After Hurricane Hugo hit the South Carolina area in 1989, the EPA saw the need to factor in asbestos risks when planning disaster responses. Typically, first responders to the scene of a natural disaster are ill-prepared to handle asbestos exposure. The asbestos-containing materials are not always considered an immediate health hazard because the particles do not cause any immediate harm. However, because the fibers can potentially lead to life-threatening diseases, it is imperative asbestos is treated as a hazard.
If asbestos is known to be in a certain area, containment should be the first priority. If possible, the asbestos should be removed to a safe, designated dumping zone. If removal is impossible, safety gear should be worn at all times when dealing with the area. It is a good idea to hire a professional experienced with proper asbestos removal.

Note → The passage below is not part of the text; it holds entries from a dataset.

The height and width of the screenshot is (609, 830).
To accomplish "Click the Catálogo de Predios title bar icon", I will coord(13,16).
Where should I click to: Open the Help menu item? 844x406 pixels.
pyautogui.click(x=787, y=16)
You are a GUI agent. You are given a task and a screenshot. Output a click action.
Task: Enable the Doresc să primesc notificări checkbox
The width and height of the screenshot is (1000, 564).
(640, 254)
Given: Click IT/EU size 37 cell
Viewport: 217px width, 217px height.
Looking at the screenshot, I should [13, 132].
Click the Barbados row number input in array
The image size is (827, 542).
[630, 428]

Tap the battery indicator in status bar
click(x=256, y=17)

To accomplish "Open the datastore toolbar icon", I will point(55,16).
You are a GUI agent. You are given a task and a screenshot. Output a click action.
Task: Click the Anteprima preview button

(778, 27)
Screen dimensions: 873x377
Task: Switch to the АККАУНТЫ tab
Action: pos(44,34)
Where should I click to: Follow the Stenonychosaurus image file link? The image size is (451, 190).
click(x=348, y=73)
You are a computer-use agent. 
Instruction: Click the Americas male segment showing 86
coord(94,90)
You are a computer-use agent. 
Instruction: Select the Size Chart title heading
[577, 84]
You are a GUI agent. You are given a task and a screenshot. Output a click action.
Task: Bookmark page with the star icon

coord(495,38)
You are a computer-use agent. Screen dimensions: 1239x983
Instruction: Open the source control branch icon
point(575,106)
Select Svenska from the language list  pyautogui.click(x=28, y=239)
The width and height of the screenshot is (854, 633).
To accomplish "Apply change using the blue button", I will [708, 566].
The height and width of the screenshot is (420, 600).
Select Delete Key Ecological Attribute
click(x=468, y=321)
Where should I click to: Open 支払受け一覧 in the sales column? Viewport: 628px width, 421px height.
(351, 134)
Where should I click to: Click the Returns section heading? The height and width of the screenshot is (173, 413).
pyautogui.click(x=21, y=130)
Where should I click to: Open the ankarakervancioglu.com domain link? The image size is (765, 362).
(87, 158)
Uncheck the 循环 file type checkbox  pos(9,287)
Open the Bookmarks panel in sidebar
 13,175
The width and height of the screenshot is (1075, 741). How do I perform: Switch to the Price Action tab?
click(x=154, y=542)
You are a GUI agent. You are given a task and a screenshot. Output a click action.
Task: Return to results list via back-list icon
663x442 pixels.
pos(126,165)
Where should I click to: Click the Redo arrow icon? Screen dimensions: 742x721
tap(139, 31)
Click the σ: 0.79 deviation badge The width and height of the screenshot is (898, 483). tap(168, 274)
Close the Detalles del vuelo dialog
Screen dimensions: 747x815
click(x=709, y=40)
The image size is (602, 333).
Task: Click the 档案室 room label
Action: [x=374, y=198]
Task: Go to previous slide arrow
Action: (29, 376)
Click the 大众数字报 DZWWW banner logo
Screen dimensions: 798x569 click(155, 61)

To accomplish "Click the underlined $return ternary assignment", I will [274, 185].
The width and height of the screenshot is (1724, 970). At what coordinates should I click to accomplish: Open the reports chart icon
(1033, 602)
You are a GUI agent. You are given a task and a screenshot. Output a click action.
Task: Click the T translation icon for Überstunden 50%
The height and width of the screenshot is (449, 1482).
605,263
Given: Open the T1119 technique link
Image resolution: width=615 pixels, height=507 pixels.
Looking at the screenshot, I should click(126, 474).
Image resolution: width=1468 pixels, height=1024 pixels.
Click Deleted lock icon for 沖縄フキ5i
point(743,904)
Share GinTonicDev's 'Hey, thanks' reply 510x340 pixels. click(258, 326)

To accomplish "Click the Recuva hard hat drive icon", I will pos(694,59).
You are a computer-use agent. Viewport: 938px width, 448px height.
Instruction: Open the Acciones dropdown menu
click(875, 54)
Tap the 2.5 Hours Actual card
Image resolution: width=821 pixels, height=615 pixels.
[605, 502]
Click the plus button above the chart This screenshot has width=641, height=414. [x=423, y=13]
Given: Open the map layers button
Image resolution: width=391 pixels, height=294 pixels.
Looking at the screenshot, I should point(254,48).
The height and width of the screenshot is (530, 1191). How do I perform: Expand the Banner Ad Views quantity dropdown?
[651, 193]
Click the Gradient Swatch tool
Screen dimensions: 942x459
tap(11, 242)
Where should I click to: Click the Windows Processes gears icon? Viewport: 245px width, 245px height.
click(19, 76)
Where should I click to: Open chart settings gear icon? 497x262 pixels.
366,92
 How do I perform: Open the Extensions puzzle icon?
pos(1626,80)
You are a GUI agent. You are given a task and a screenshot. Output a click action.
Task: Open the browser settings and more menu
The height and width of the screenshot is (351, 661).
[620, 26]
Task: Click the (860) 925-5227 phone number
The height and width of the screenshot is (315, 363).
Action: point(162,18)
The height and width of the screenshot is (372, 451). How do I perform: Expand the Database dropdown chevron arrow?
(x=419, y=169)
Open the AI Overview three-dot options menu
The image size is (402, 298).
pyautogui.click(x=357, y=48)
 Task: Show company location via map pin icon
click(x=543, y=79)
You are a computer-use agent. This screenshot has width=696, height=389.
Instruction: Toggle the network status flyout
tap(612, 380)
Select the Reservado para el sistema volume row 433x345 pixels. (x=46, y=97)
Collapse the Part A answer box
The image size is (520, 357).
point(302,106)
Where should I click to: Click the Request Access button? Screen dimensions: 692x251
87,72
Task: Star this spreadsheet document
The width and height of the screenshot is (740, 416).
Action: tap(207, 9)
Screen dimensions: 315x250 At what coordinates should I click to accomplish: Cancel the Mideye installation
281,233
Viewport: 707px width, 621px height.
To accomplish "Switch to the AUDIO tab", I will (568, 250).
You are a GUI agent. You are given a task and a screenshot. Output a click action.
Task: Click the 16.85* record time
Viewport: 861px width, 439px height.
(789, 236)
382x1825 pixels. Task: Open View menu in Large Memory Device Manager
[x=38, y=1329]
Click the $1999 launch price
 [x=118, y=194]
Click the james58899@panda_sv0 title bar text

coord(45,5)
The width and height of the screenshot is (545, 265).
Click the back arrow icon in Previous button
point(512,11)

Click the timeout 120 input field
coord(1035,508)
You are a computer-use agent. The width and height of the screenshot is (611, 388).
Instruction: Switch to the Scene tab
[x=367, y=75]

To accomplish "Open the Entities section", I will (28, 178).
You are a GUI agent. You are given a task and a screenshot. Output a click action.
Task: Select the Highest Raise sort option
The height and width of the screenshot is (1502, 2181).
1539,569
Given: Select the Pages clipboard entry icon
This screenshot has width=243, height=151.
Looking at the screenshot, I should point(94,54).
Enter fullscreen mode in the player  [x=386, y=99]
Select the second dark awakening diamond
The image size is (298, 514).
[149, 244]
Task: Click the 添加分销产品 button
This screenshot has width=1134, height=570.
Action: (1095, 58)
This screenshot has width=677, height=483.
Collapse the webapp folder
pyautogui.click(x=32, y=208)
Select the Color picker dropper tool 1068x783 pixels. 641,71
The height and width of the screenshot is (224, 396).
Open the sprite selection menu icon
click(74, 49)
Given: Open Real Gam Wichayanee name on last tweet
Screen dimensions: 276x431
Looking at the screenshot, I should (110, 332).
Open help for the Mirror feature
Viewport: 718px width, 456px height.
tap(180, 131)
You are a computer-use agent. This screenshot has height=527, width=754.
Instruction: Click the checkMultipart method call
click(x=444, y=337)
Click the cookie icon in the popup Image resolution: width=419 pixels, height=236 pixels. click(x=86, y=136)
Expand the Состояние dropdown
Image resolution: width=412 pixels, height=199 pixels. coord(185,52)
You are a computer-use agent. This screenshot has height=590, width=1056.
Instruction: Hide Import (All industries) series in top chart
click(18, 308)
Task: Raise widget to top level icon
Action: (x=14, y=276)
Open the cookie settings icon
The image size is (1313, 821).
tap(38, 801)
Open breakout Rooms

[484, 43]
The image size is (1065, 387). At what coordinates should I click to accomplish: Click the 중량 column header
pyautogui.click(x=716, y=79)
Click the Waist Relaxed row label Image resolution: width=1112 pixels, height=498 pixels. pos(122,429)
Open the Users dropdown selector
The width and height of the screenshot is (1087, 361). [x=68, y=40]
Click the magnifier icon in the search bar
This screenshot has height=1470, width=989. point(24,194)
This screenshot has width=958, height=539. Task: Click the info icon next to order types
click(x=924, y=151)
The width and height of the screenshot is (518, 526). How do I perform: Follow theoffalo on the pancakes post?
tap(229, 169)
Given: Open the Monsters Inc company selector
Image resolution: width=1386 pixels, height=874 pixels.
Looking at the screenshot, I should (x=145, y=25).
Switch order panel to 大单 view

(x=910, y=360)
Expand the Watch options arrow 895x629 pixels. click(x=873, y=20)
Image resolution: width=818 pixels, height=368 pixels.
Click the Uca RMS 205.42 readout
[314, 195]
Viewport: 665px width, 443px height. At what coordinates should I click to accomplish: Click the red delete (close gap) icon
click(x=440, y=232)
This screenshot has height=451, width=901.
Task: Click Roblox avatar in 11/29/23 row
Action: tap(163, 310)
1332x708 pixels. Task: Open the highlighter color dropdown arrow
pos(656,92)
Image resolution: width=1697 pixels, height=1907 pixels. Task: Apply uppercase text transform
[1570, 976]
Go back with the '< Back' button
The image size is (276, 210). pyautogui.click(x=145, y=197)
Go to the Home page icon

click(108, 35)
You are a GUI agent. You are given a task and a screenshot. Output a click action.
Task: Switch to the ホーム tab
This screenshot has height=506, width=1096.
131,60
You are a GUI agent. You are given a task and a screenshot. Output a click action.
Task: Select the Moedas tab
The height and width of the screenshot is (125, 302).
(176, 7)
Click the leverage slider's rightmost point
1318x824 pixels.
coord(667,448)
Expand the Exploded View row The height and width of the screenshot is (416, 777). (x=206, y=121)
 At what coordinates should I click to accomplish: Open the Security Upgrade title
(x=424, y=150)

Unfortunately, professionally trained asbestos removers are hard to come by immediately following a natural disaster. This shortage often results in untrained personnel attempting to clean up and remove materials tainted with asbestos. This is a risky business because of the serious health hazards associated with asbestos. Mesothelioma is directly linked to asbestos exposure. Asbestos-containing materials not disposed of properly can pose a health risk for a large portion of the public.
A combination of government agencies has devised a plan of action regarding the removal of asbestos materials following a major event. Some of the guidelines give tips on preventing the risk of asbestos being improperly handled. Bigger, better equipped landfills will be needed to handle the influx of debris needing proper disposal following a disaster in order to protect the public’s safety.